▶ **About this exercise**: Filter the entries, keeping every line with the string "value".

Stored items
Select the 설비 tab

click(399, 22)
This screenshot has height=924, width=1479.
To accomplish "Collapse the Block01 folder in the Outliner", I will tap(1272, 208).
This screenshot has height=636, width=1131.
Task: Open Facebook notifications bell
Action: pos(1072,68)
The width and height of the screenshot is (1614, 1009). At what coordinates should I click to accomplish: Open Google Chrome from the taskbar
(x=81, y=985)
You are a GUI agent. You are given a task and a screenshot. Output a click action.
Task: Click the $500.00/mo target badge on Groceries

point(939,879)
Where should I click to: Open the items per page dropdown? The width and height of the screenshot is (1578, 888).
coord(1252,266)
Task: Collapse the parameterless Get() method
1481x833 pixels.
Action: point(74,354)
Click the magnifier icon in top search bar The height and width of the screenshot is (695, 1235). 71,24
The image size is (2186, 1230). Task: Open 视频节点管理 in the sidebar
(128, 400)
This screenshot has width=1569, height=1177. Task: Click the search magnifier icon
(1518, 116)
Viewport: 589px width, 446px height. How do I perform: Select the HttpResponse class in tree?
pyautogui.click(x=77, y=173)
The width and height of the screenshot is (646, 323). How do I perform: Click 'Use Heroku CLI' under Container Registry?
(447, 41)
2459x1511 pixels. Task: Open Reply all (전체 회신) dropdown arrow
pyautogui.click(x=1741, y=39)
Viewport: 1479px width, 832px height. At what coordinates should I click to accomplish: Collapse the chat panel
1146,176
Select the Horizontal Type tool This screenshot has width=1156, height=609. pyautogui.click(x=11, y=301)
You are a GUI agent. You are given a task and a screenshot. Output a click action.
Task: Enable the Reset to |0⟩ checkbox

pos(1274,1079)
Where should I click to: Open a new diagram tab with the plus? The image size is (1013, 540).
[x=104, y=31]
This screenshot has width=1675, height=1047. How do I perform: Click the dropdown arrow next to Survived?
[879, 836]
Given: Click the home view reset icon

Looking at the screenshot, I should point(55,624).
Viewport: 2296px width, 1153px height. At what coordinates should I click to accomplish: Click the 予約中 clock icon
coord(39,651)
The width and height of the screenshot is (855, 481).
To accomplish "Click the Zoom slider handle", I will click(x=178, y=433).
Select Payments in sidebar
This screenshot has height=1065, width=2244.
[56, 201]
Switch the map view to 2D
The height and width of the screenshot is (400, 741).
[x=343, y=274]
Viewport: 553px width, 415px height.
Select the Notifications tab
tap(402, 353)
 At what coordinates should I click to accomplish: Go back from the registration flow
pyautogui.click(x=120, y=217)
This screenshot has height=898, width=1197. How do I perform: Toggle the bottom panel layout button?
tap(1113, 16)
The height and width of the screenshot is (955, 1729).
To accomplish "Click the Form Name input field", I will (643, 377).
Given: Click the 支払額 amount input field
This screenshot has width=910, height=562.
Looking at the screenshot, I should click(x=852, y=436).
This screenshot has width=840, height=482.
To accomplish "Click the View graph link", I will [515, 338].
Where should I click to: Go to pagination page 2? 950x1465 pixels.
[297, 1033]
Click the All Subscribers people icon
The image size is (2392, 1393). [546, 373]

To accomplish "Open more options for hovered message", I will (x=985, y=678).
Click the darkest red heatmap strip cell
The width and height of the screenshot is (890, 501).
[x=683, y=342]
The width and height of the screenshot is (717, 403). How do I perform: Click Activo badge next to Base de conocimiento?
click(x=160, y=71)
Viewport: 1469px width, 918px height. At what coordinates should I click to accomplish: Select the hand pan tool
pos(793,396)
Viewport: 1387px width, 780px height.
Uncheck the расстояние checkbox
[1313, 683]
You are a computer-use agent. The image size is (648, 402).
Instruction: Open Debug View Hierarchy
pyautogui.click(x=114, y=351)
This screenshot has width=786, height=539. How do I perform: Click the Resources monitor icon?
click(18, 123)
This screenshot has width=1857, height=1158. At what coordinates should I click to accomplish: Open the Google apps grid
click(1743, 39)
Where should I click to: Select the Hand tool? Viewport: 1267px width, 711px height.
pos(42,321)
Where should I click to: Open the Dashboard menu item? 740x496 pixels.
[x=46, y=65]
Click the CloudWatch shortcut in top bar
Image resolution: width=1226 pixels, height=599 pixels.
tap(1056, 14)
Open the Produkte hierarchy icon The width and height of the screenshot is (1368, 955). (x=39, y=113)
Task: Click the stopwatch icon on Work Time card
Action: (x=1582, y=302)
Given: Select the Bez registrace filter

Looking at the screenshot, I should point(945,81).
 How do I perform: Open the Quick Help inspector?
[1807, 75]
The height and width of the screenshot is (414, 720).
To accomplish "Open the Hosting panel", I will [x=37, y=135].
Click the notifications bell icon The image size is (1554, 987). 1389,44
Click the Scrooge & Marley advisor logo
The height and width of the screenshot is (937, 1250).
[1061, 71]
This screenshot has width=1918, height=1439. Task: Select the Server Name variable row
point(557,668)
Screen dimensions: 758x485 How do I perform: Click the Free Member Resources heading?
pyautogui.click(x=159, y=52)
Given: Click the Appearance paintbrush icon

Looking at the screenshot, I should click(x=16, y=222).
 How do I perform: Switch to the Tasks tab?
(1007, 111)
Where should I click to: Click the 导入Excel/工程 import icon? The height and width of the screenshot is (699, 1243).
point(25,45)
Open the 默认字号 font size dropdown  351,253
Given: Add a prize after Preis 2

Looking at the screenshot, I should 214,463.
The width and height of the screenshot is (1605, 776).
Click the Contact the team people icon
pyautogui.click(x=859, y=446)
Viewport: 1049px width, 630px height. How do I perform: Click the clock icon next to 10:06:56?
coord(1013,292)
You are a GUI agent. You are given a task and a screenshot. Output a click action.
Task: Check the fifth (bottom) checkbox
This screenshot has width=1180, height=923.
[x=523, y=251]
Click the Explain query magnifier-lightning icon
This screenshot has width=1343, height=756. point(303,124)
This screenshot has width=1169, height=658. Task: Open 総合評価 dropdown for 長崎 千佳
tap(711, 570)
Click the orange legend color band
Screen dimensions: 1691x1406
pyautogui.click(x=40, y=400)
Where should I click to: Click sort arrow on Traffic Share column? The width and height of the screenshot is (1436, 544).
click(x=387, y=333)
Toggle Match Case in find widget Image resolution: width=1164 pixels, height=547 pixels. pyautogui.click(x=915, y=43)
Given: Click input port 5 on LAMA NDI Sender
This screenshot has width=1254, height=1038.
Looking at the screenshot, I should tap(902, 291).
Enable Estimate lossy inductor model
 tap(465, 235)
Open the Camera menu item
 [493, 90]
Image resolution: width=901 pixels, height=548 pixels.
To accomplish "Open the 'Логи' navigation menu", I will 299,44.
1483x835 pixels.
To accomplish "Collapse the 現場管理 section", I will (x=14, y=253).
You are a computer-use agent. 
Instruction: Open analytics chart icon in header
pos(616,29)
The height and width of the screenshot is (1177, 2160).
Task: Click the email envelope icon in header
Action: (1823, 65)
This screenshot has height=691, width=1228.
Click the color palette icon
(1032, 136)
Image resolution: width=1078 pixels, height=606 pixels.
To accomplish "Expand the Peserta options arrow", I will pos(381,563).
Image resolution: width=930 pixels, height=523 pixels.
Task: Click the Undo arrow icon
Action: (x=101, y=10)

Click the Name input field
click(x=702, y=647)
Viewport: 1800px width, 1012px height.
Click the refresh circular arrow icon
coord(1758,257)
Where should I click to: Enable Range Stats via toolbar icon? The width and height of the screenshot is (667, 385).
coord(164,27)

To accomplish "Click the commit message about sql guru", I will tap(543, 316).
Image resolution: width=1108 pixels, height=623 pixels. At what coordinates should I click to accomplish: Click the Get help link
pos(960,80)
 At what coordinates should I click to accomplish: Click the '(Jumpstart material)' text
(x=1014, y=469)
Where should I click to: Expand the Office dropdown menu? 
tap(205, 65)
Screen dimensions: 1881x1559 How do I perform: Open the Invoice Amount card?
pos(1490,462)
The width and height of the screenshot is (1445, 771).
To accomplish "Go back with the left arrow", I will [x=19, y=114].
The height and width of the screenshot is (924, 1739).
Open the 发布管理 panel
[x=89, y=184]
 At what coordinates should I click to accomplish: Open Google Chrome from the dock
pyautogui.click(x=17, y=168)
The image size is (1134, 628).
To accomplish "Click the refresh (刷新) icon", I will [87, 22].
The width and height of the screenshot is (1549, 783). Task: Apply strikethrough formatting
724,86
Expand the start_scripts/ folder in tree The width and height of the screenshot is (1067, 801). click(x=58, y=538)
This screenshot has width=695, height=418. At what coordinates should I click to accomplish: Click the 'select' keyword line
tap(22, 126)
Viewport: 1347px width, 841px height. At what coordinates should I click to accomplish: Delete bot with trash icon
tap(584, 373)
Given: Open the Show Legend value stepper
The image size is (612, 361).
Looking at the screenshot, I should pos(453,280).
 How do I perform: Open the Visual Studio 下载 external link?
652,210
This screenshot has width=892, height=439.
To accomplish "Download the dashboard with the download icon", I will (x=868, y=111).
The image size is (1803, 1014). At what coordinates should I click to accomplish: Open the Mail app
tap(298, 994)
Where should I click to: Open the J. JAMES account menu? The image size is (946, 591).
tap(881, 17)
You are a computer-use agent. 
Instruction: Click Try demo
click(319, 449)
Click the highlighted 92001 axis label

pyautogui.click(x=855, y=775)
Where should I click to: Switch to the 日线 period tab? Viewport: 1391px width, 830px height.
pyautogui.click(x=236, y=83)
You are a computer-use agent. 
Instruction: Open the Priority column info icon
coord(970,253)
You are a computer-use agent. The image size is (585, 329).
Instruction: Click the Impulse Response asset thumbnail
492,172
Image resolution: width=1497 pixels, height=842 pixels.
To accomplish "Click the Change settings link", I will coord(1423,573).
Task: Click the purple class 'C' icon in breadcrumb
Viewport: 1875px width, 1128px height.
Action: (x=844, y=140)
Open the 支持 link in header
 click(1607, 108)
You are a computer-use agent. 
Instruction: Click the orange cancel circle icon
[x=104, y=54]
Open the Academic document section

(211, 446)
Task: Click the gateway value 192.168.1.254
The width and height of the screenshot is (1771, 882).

▶ **Answer to this problem**:
Given: Open the Show Legend value stepper
Task: Click the gateway value 192.168.1.254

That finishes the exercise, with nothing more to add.